As with the D&D board games and Pandemic, each player chooses something bad to happen to the team on his turn, as well as performing his own action. But unlike other cooperative games I’ve played, the negative cards in Shadows Over Camelot feel discouraging, not challenging. (One of the most common negative cards is actually called “Despair.”) On top of that, the actual “questing” just involves playing combinations or sequences of individual cards, one per turn. That means that they feel more like battles of attrition; there’s little decision-making involved, and it’s very difficult to make a sudden victory move that turns the tide significantly in your favor.

It has to be mentioned, though, that the “Giant” Shadows Over Camelot board set up in the main lobby was one of the most impressive sights at the convention.

San Juan
Card game version of Puerto Rico: Each player plays cards to build plantations and port buildings on Puerto Rico, to build the most productive shipping operation.

As I understand it, the attempt to design a card game version of Puerto Rico split into two designs: one became San Juan, and the other grew more complex and received a sci-fi re-theming, becoming Race for the Galaxy. The games are extremely similar. (And San Juan does feel very much like a simpler version of Puerto Rico).

I like Race for the Galaxy a lot, I own a copy of it and one of its expansions, and I’ll probably never actually get a copy of San Juan. I still think I prefer San Juan, though. Race for the Galaxy has always seemed needlessly complicated to me. It’s a lot of fun, but it’s almost as if it’s challenging you to have fun with it: the rules are perfectly comprehensible after you’ve played a couple of times, but they’re presented in such a way as to make them feel a lot more arbitrary than they actually are. Although San Juan doesn’t have the other game’s depth, I enjoyed playing it more because I could focus on strategy instead of having to remember which version of the Trade phase let me do what.

7 Wonders
Card game: Each player is building an ancient civilization, playing one card per turn to construct a building or complete part of that civilization’s Great Wonder. Each player interacts with the players on his left or right, buying and selling resources from them as well as determining which cards will be passed to them on the next turn.

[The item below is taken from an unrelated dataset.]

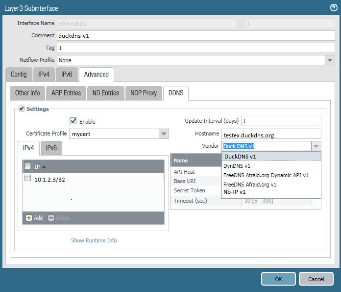Click the IP column sort arrow
341x292 pixels.
pos(44,167)
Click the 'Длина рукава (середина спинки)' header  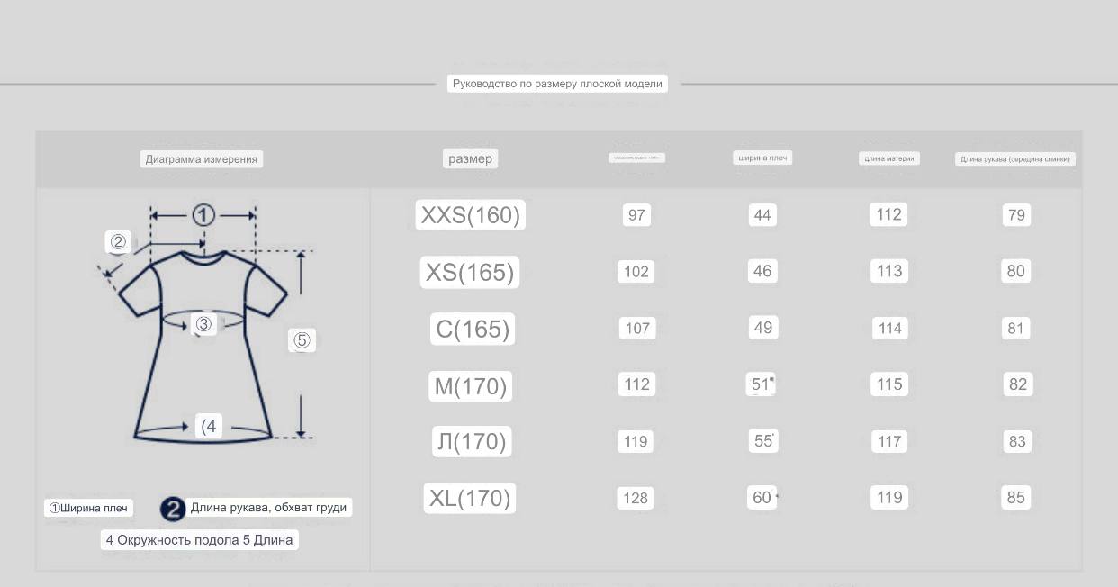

This is the popular game of the moment, and playing it at KublaCon sucked. I’d already played it once before, and I liked it fine, but not enough to convince me to actually go out and buy a copy. The two times I played at the convention were a lot of fun, though, so now it’s back on my wish list.

Last Night on Earth
Board game: B-movie humans versus zombies.

I haven’t played this one yet; I picked it up on the dealer floor of the convention, partly as a souvenir and mostly because I keep seeing it in game stores but can never convince myself to buy it. I was a little disappointed to open the box and find that it was a pretty straightforward set of humans versus zombies; I’d been conflating it with its companion game Invasion from Outer Space, which has the same system but pits carnival freaks against Martian invaders, making it infinitely more interesting. The thing that’d convinced me to buy it was seeing a group playing the two games combined one night, humans and carnies vs. zombies and Martians.

On the plus side, the game has the “This Could Be Our Last Night On Earth,” which can only be played on a human male and female character on the same tile and causes them to lose a turn, and I fully respect that in a game mechanic.